Quote every one of the rows below verbatim, keeping each line unchanged.
[start Exercise data]
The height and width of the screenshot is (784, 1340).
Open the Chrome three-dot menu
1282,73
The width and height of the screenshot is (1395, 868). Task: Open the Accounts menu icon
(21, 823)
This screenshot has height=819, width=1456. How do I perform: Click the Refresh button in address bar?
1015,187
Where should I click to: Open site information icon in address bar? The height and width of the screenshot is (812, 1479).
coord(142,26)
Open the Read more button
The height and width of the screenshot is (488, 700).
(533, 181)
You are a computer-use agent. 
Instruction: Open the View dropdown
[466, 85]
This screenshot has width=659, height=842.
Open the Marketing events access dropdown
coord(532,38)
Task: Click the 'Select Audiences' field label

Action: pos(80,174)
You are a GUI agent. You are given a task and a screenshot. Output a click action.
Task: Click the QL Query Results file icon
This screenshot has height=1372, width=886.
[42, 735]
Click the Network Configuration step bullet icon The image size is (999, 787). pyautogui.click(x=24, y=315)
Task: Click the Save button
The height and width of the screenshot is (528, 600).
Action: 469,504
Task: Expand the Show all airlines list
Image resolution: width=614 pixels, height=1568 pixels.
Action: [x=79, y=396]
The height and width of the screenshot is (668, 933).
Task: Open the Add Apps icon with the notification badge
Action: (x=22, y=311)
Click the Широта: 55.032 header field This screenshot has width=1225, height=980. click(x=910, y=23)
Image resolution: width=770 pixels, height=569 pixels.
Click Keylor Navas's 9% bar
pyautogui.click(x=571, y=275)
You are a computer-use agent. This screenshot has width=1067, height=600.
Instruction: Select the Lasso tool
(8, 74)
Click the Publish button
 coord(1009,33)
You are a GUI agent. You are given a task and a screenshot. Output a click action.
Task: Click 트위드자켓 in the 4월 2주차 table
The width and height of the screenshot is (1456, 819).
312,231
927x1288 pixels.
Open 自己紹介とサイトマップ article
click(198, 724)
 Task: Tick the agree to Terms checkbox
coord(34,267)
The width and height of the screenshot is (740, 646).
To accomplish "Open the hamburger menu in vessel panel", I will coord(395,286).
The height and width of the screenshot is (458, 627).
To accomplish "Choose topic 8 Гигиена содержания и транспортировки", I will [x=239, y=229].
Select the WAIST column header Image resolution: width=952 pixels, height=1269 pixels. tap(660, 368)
[end Exercise data]
Response for this exercise:
The height and width of the screenshot is (784, 1340).
Open the Chrome three-dot menu
1282,73
The width and height of the screenshot is (1395, 868). Task: Open the Accounts menu icon
(21, 823)
This screenshot has height=819, width=1456. How do I perform: Click the Refresh button in address bar?
1015,187
Where should I click to: Open site information icon in address bar? The height and width of the screenshot is (812, 1479).
coord(142,26)
Open the Read more button
The height and width of the screenshot is (488, 700).
(533, 181)
You are a computer-use agent. 
Instruction: Open the View dropdown
[466, 85]
This screenshot has width=659, height=842.
Open the Marketing events access dropdown
coord(532,38)
Task: Click the 'Select Audiences' field label

Action: pos(80,174)
You are a GUI agent. You are given a task and a screenshot. Output a click action.
Task: Click the QL Query Results file icon
This screenshot has height=1372, width=886.
[42, 735]
Click the Network Configuration step bullet icon The image size is (999, 787). pyautogui.click(x=24, y=315)
Task: Click the Save button
The height and width of the screenshot is (528, 600).
Action: 469,504
Task: Expand the Show all airlines list
Image resolution: width=614 pixels, height=1568 pixels.
Action: [x=79, y=396]
The height and width of the screenshot is (668, 933).
Task: Open the Add Apps icon with the notification badge
Action: (x=22, y=311)
Click the Широта: 55.032 header field This screenshot has width=1225, height=980. click(x=910, y=23)
Image resolution: width=770 pixels, height=569 pixels.
Click Keylor Navas's 9% bar
pyautogui.click(x=571, y=275)
You are a computer-use agent. This screenshot has width=1067, height=600.
Instruction: Select the Lasso tool
(8, 74)
Click the Publish button
 coord(1009,33)
You are a GUI agent. You are given a task and a screenshot. Output a click action.
Task: Click 트위드자켓 in the 4월 2주차 table
The width and height of the screenshot is (1456, 819).
312,231
927x1288 pixels.
Open 自己紹介とサイトマップ article
click(198, 724)
 Task: Tick the agree to Terms checkbox
coord(34,267)
The width and height of the screenshot is (740, 646).
To accomplish "Open the hamburger menu in vessel panel", I will coord(395,286).
The height and width of the screenshot is (458, 627).
To accomplish "Choose topic 8 Гигиена содержания и транспортировки", I will [x=239, y=229].
Select the WAIST column header Image resolution: width=952 pixels, height=1269 pixels. tap(660, 368)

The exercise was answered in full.